Popular piety as an opportunity for a new evangelization

David Schwingenschuh is pastor of the two parishes of Krieglach and Langenwang in the diocese of Graz-Seckau in the province of Styria in southeastern Austria. In this article, he talks about the folk traditions of rural Austria and the pastoral challenges in the area.

David Schwingenschuh-August 21, 2023-Reading time: 4 minutes

Country Mass next to a Marian chapel ©Andreas Ebner

The parishes of Krieglach and Langenwang are located in the valley of the Mürz, Austria, characterized by transit from the northeast to the southwest, with the railroad and the freeway as thoroughfares, so the patron saint of the parish church of Krieglach is very appropriate: it is dedicated to St. James the Apostle. With more than 5,000 and just over 3,000 inhabitants, they are not particularly large and, like other towns and the surrounding countryside, are characterized by the coexistence of agriculture and small industrial enterprises. Therefore, in secular and ecclesiastical life, the traditions and customs of these villages, some of them quite old, are preserved alongside all the innovations of the 21st century.

The starting point for my reflections is my own position as a parish priest in this rural region of Austria. On the one hand, there is a popular religious tradition, and a deep-rooted pastoral structure. On the other hand, I am serving as a priest alone where 50 years ago three priests ministered.
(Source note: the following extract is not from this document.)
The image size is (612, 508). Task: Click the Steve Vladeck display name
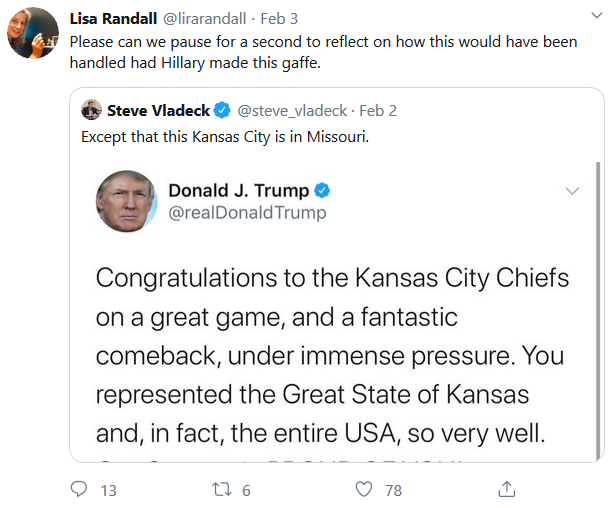(x=158, y=110)
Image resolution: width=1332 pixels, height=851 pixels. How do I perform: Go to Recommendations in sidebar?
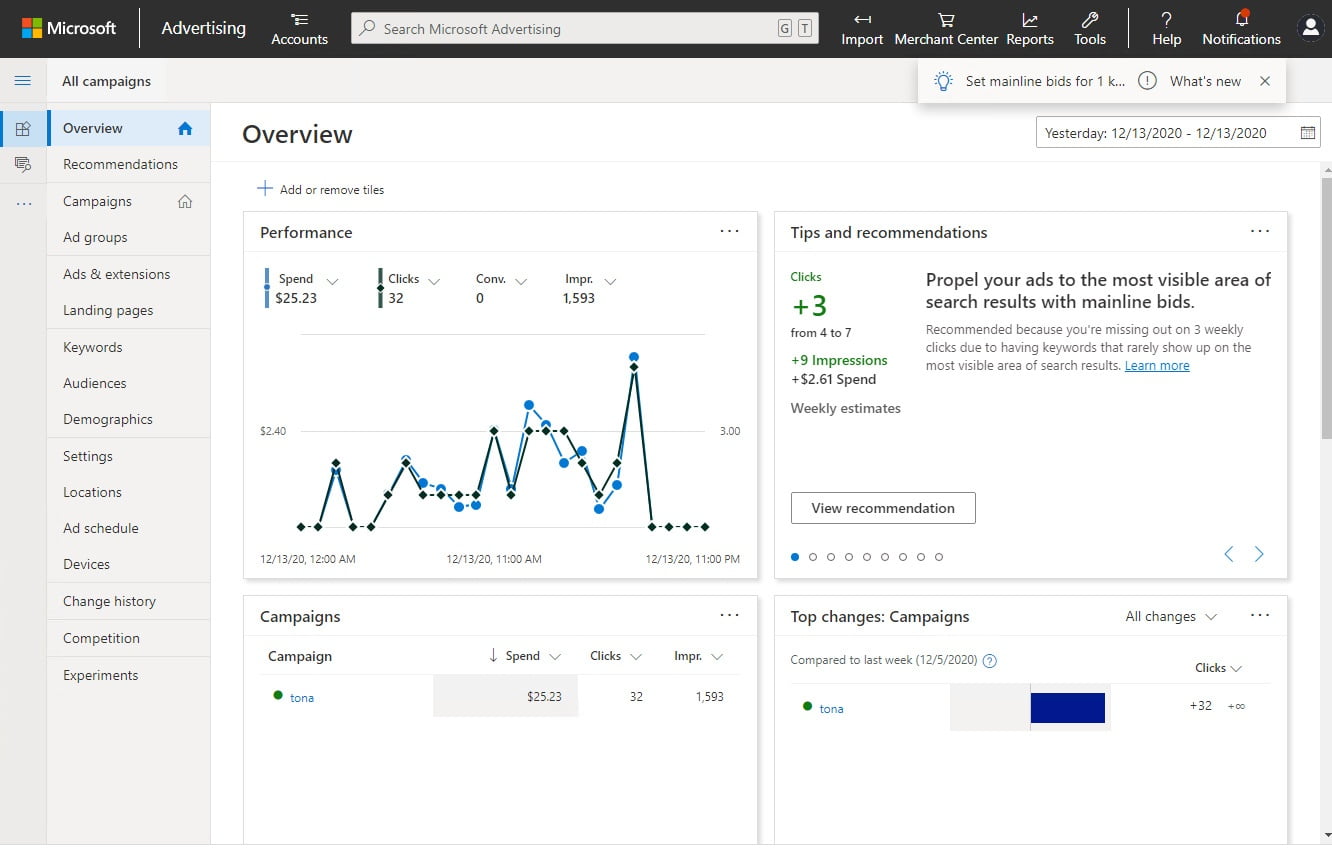pyautogui.click(x=120, y=164)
Moreover, on the one hand, there is a strong change in the religious and ecclesiastical life of the population, but on the other hand, there is a call for a new evangelization or mission in the country itself.
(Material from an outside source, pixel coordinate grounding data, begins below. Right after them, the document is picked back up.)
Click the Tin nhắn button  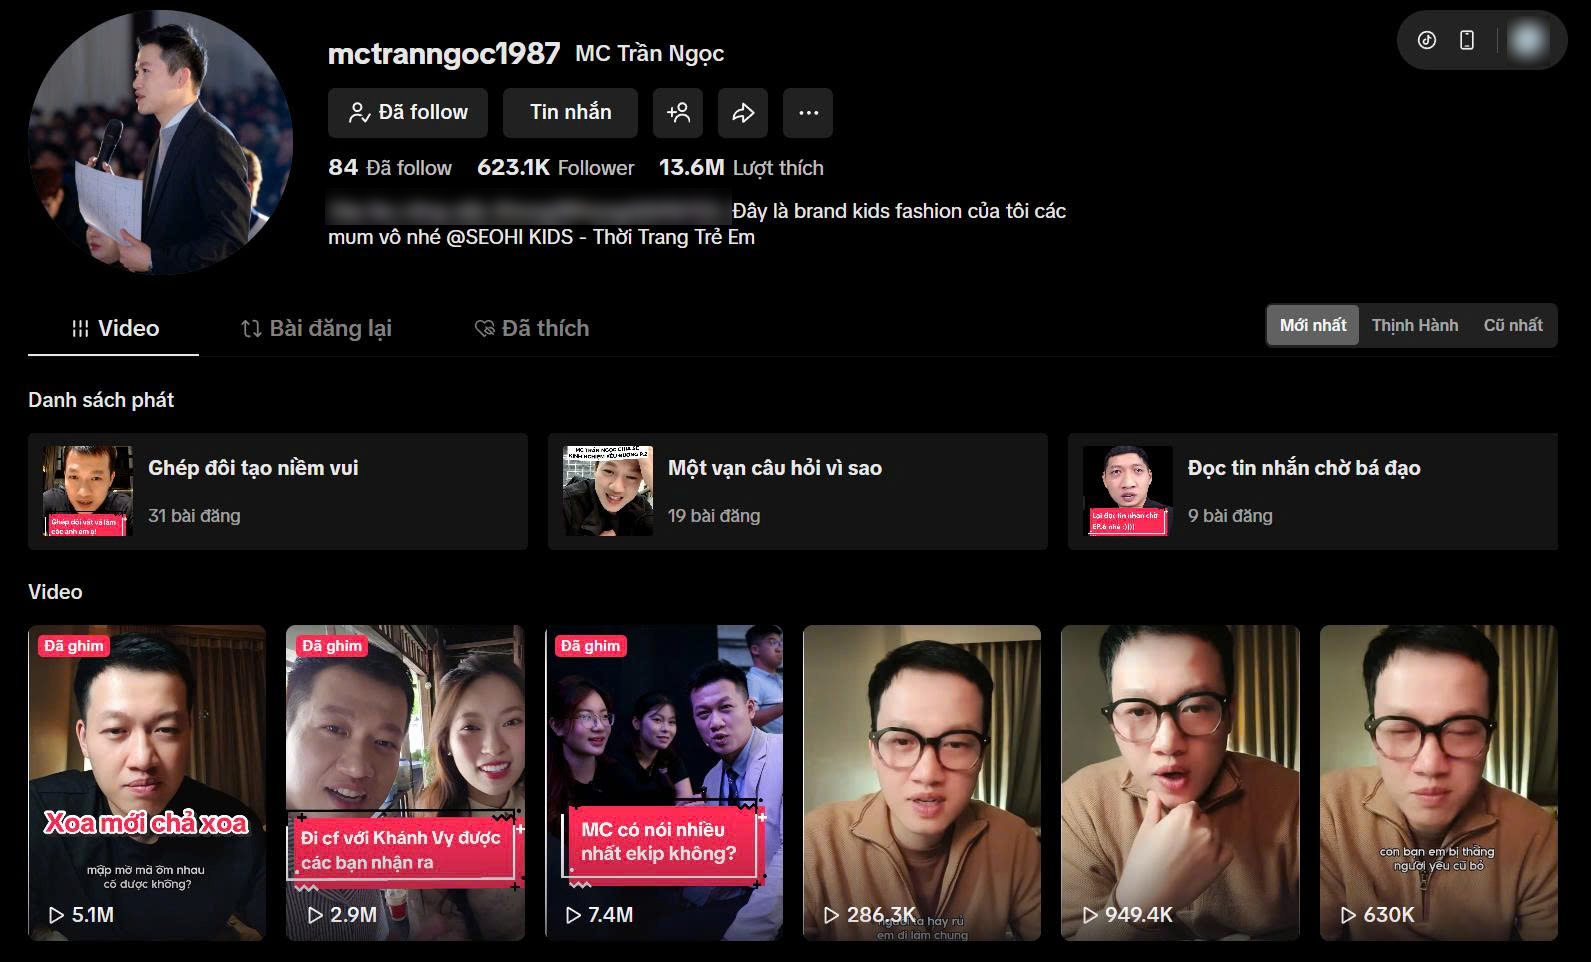click(570, 113)
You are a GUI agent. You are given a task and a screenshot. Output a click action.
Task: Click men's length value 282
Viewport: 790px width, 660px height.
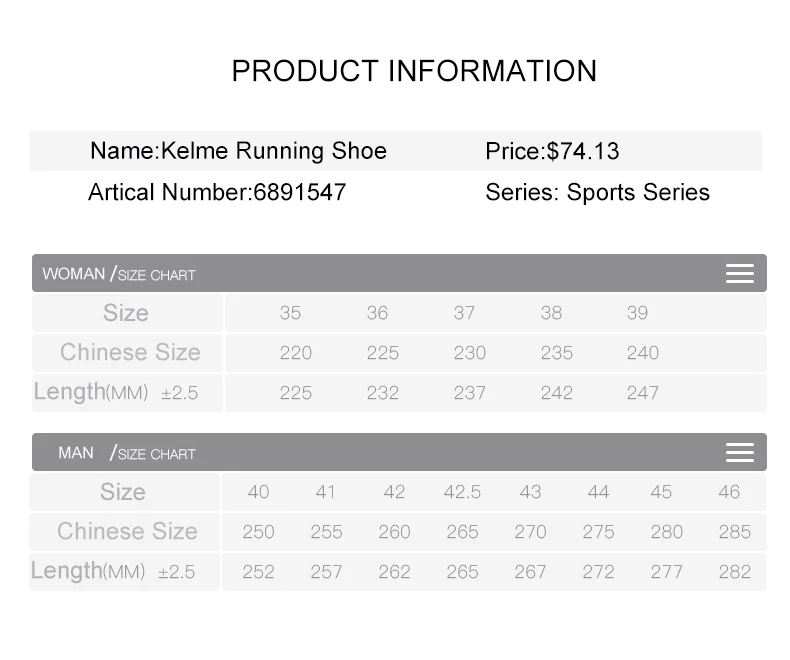pyautogui.click(x=734, y=572)
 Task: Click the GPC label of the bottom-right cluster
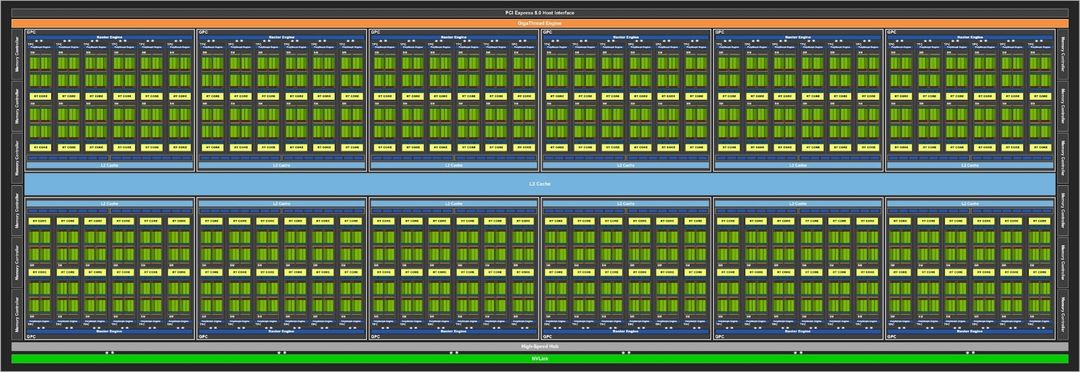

Some people see traditional expectations of the priest and the parish as an obstacle to a new pastoral ministry and dismiss them as a waste of time. I try to see it differently, and was encouraged to do so by an article in 30giorni that I read as a very young parish priest in 2008. It described the work of priests in Buenos Aires who, with the active support of their then bishop, Jorge Bergoglio, reached out and evangelized many people in troubled areas of the city through popular devotion, chapels and related social works.
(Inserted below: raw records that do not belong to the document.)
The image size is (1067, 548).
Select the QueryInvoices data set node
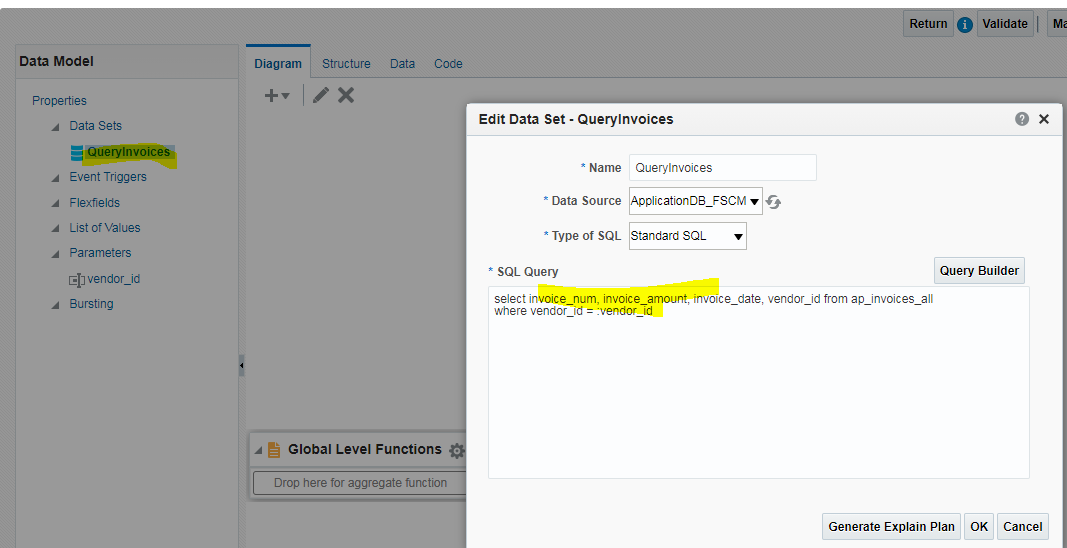coord(127,152)
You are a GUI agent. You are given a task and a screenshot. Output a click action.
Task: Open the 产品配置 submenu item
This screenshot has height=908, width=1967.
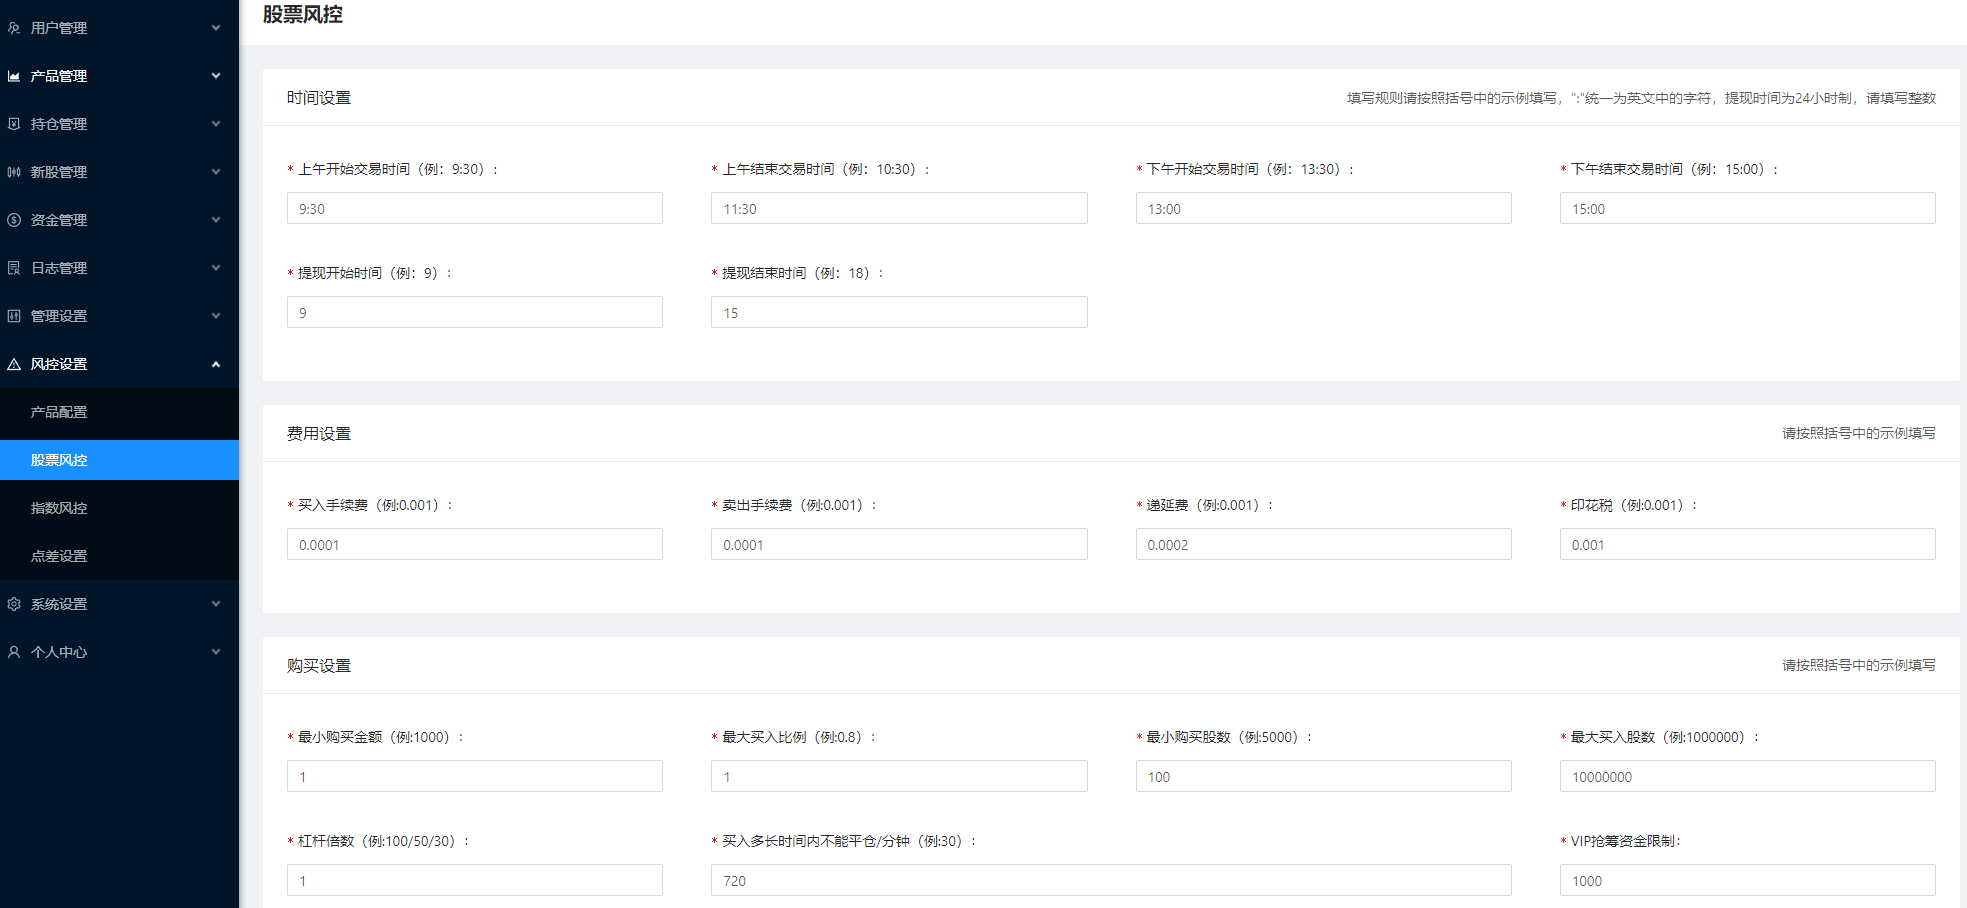pos(59,412)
Evangelization through popular piety

So why reject what already exists in order to implement something new and unproven? "A bird in the hand is better than a hundred in the air," the saying goes. Why not use the elements of popular piety to proclaim the faith? After all, some overly intellectual or supposedly modern events attract few people, while numerous traditional festivals draw crowds. It seems to me that these simple and popular feasts take especially seriously the truth of faith of the Incarnation, because the bodily part of the human being is not blurred. Nor is the social aspect forgotten, because the greatest need in our latitudes is probably loneliness, which is counteracted by these liturgical-pastoral celebrations.

Blessing of the horses

A good example is the so-called "blessing of the meat", officially called "Blessing of the Easter Food". It is celebrated in different chapels and crossroads and attracts very many people, who bring large baskets of meat, eggs and bread to be blessed. Instead of reprimanding them for never coming to church, you can briefly and concisely explain the message of the resurrection and, with a bit of humor, give them an admonition as well. Since there are many positions, trained lay people are also commissioned to lead the prayers and a simple blessing. In general, it is a great help to have faithful lay people in this occupation, who relieve one of many tasks. Often they also act as catechists, but sometimes they are very practical and functional, as the following point shows.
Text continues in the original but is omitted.